Under this line are the records; write out word for word the part that begins at the line containing "You are a computer-use" and ends at the line containing "Instruction: Open the", and no more.
ENTRIES SUPPLIED below:
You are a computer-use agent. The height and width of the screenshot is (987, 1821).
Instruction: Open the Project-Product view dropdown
End of ENTRIES SUPPLIED.
ENTRIES SUPPLIED below:
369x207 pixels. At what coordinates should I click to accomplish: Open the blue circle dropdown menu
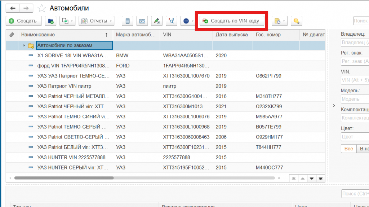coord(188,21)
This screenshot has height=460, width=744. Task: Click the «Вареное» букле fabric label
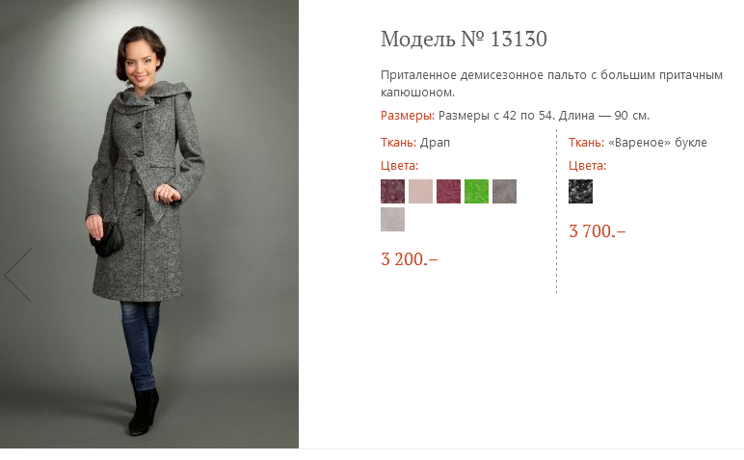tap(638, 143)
End of ENTRIES SUPPLIED.
ENTRIES SUPPLIED below:
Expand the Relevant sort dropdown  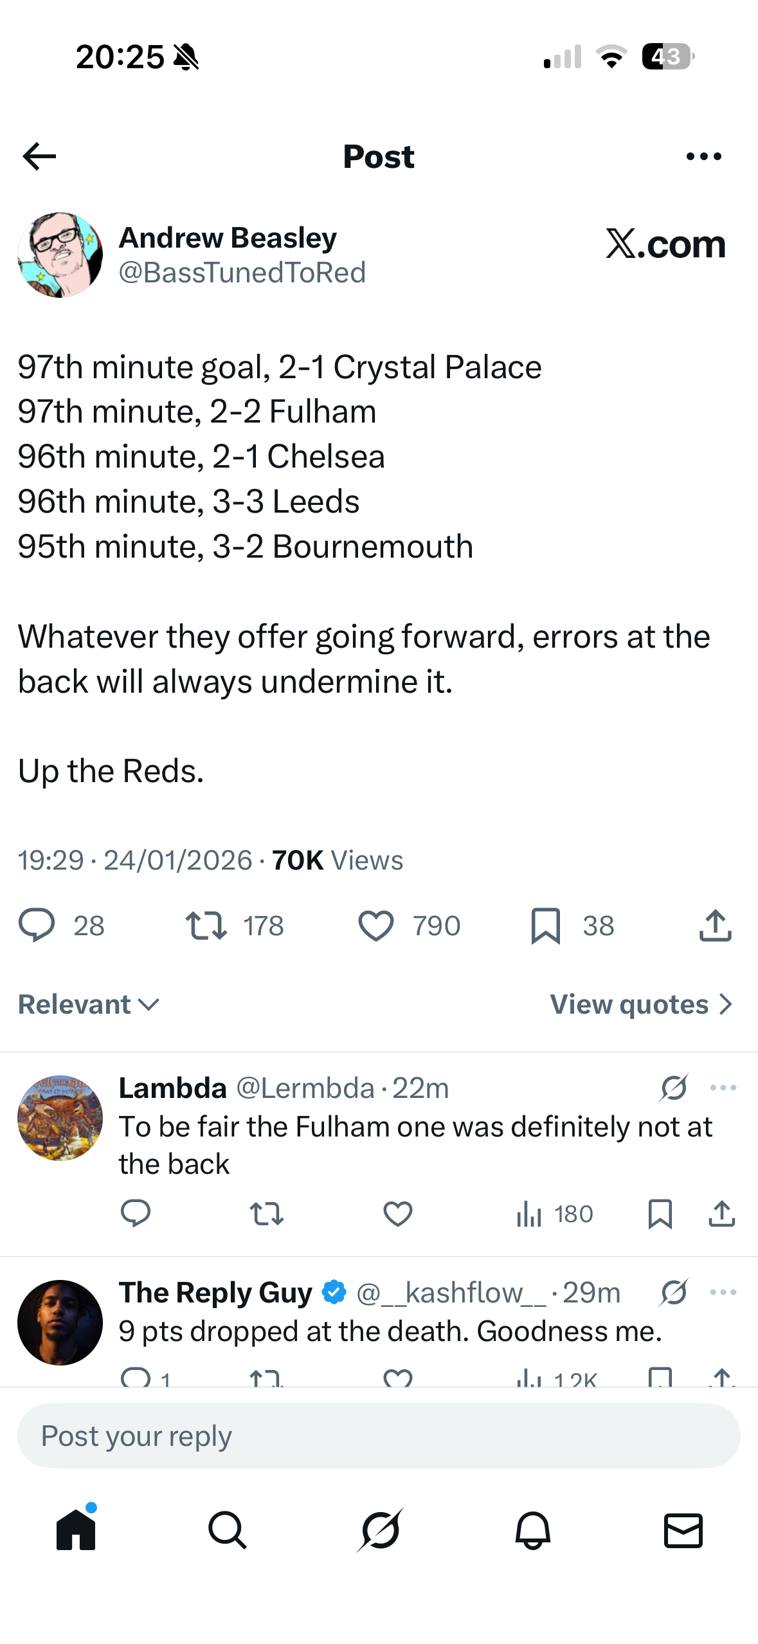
End of ENTRIES SUPPLIED.
TASK OUTPUT:
You are a computer-use agent. The height and width of the screenshot is (987, 1821).
Instruction: Open the Project-Product view dropdown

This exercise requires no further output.